*Information provided:*

-------

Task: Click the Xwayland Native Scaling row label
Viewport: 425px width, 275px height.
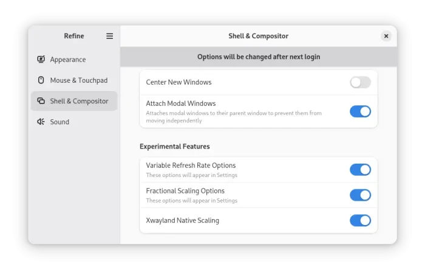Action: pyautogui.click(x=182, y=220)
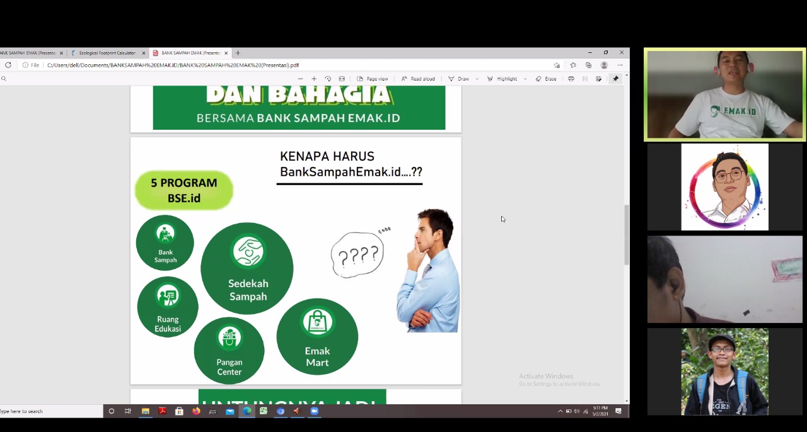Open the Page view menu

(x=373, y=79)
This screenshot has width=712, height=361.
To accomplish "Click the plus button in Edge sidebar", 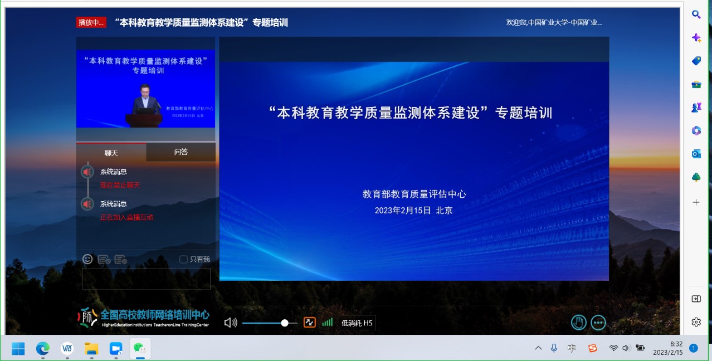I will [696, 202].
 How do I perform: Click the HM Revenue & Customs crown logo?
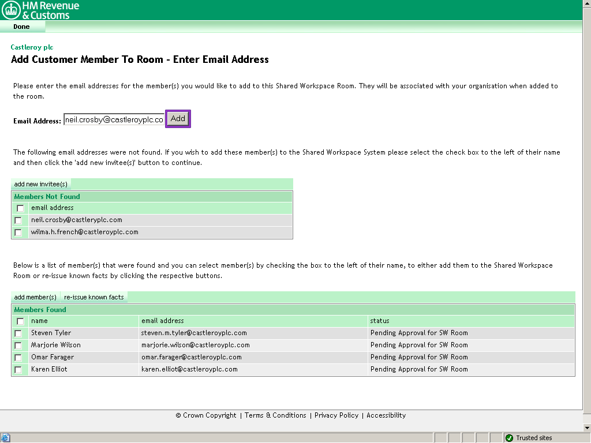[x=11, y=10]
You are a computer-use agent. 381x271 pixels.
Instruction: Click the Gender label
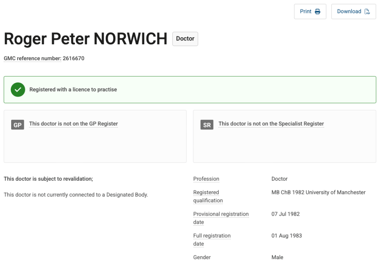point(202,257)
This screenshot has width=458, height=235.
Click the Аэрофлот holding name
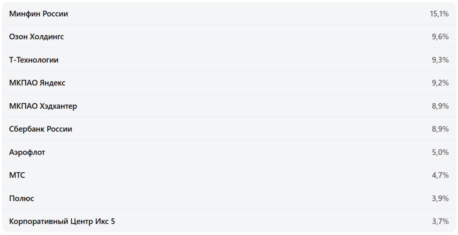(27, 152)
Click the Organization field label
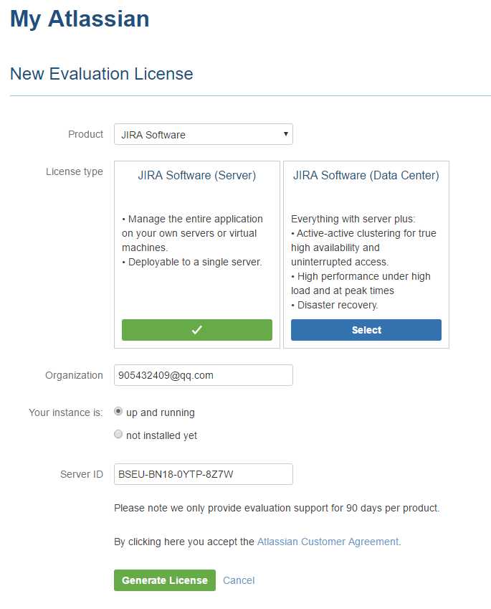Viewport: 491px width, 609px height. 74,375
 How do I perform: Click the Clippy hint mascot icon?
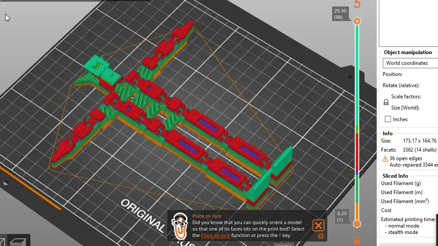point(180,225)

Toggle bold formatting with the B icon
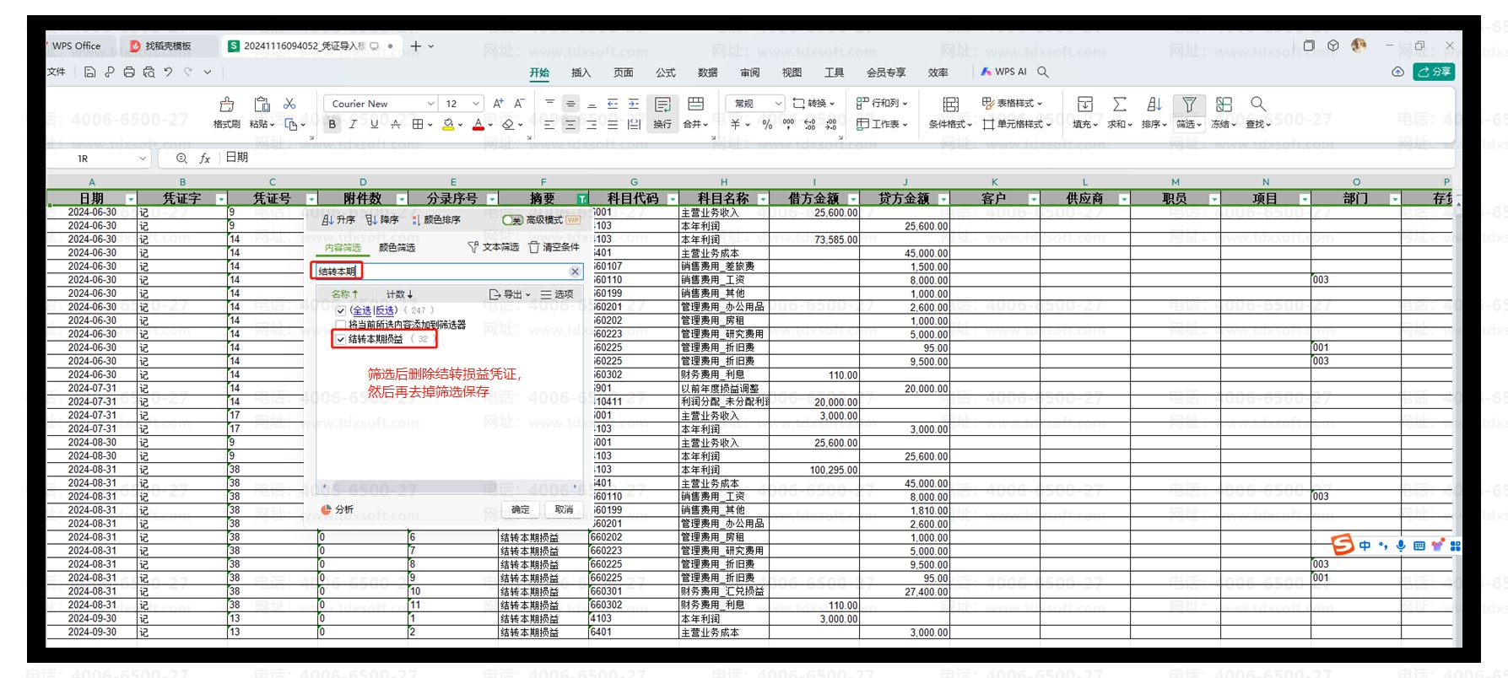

-------

*What you will do:* Exact reproduction is required for the lines from the one containing "How do I perform: Click the HM" through the end of the material, and for those lines only, without pictures.

*Output of the exercise:*
 How do I perform: Click the HM Revenue & Customs crown logo?
[x=11, y=10]
You are a computer-use agent. 381x271 pixels.
Instruction: Click the Gender label
point(202,257)
This screenshot has width=458, height=235.
Click the Аэрофлот holding name
(27, 152)
Click the Organization field label
Viewport: 491px width, 609px height. 74,375
 How do I perform: Click the Clippy hint mascot icon?
point(180,225)

Toggle bold formatting with the B icon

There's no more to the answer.